4. As much as we love sharing our day to day adventures with our family and friends, only fellow travellers can fully understand and relate to our travel stories and experiences. People back at home can’t quite relate to our thrills and annoyances like other travellers can. I think this is part of the reason we experience an almost immediate heartfelt bond or friendship with people we only spend a few hours with.
5. Bus drivers, mini van drivers and taxi drivers that we previously would have categorized as crazy now seem normal. Somehow we’ve grown accustomed to passing traffic on blind corners, narrowly avoiding head on collisions on single lane roads and continuous acceleration and break slamming. We don’t even bat an eye when 20 passengers are squished into a 15 passenger van or when we’re sold a standard fare ticket on a greyhound style bus only to find out that our seat is a spot standing in the isle. It’s just how transportation works in the SE Asia and since none of the locals find it odd then it only seems natural that we don’t either.

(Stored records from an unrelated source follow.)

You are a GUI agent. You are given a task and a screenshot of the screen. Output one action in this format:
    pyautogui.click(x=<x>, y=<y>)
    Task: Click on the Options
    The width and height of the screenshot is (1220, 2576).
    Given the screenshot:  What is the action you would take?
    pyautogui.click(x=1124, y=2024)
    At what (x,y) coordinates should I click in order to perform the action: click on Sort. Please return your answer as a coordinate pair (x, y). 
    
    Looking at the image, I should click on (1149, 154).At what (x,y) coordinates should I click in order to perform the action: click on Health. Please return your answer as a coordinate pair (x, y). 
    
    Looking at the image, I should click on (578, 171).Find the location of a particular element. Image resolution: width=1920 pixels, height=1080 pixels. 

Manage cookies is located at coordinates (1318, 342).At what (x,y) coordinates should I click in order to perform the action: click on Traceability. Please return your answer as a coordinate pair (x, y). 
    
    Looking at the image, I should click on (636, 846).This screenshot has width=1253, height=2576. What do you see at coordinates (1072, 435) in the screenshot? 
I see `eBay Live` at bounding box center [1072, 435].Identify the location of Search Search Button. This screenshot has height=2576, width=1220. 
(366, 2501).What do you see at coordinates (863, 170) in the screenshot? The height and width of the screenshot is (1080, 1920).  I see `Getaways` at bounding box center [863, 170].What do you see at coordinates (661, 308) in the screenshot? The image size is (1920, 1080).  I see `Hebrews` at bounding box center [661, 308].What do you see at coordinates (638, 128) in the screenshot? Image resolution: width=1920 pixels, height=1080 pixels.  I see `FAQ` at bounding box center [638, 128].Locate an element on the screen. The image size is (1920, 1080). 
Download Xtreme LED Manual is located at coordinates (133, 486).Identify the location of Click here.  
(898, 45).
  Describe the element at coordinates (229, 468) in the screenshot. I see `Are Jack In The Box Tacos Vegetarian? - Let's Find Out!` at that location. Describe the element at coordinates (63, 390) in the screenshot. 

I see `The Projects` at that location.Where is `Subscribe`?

6. Sidewalks do not have the same meaning in SE Asia as they do in other parts of the world. I think a more appropriate word would be sideparking. Cars, motorbikes, stall vendors, delivery vans, dogs, and men gathered in groups all seem to take priority over pedestrians on what should be the sidewalk. We generally don’t even bother looking to see if there is a sidewalk anymore and walk on the street.
7. We ate unrefrigerated eggs every day for the last four and a half months and did not get sick from them even once. And unrefrigerated meat. And we didn’t get sick from that either. Makes me think of all the space we could have in our own fridge and freezer if we just left our meat and eggs out on the counter.
8. Writing in our travel journals is one of those things that Zac and I find annoying, but at the same time not writing them isn’t an option. We are so grateful when we receive travel notes from others, so based on that alone we know the value of keeping a record of places we’ve stayed and what we’ve done and things we’ve seen. Beyond that, the recorded memories are priceless for Zac and I. Even now when we look back at our entries from a month or two ago we have so much fun reliving the experiences and I can’t imagine how great it will be to read through our entries a year from now and even fifteen years from now with our children. So, for the sake of sharing travel notes with others, and for future moments when we want to relive our travel memories, we write in our damn journals.
We are headed to Europe with mixed emotions. We’re excited to see another continent and two more countries, but sad to leave behind an area of the world we have grown comfortable exploring. The past four and a half months lead us to visit 8 counties, make some lifelong friends, strengthen our marriage and gain a whole knew perspective on life. The next month and a half in Italy and Croatia will undoubtably have many more thoughts, observations and reflections, so we will be sure to share them with you!